Esto continuó siendo así durante mucho tiempo: disfruté cumpliendo años durante varias décadas, hasta que se acercó la treintena. El día de mi vigésimo noveno cumpleaños, empecé a sentirme incómoda. Me hacía mayor y mi plan de vida se había desviado por completo. No estaba viviendo como quería, lo que quería. Y el tiempo pasaba, inexorablemente. 

Desde entonces, en cada cumpleaños, el malestar iba en aumento. Ya no podía ser este el mejor día del año. Se estaba volviendo gris, pesado. Y yo me sentía cada año más torpe, más cansada, más incapaz. Aun así, me resistía. Trataba de aguantar con todas mis fuerzas, en la convicción de que volvería a cumplir años contenta. Algún día, lejano o cercano, pasara lo que pasara en mi vida, recuperaría el día de mi cumpleaños.

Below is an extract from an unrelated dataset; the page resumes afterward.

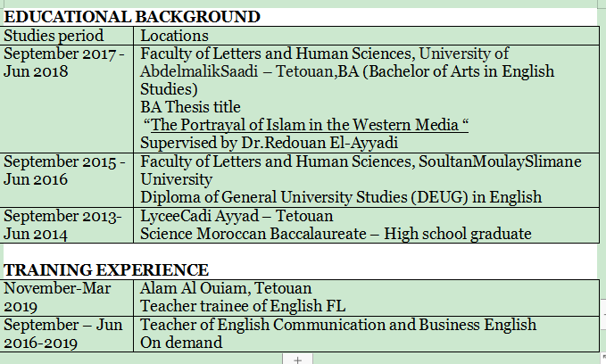606x364 pixels.
Task: Click the LyceeCadi Ayyad – Tetouan line
Action: 237,216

Tengo que confesar que ese momento todavía no ha llegado. Aún se me atragantan las cifras, aún tiemblo antes de soplar las velas y pedir un deseo que todavía no soy capaz de dar por sentado. Pero de una cosa estoy segura: el proceso de recuperación ha empezado.

Esta mañana, mientras miraba caer la nieve y acariciaba mi barriga, supe que pronto volvería a disfrutar como siempre lo había hecho del día de mi cumpleaños.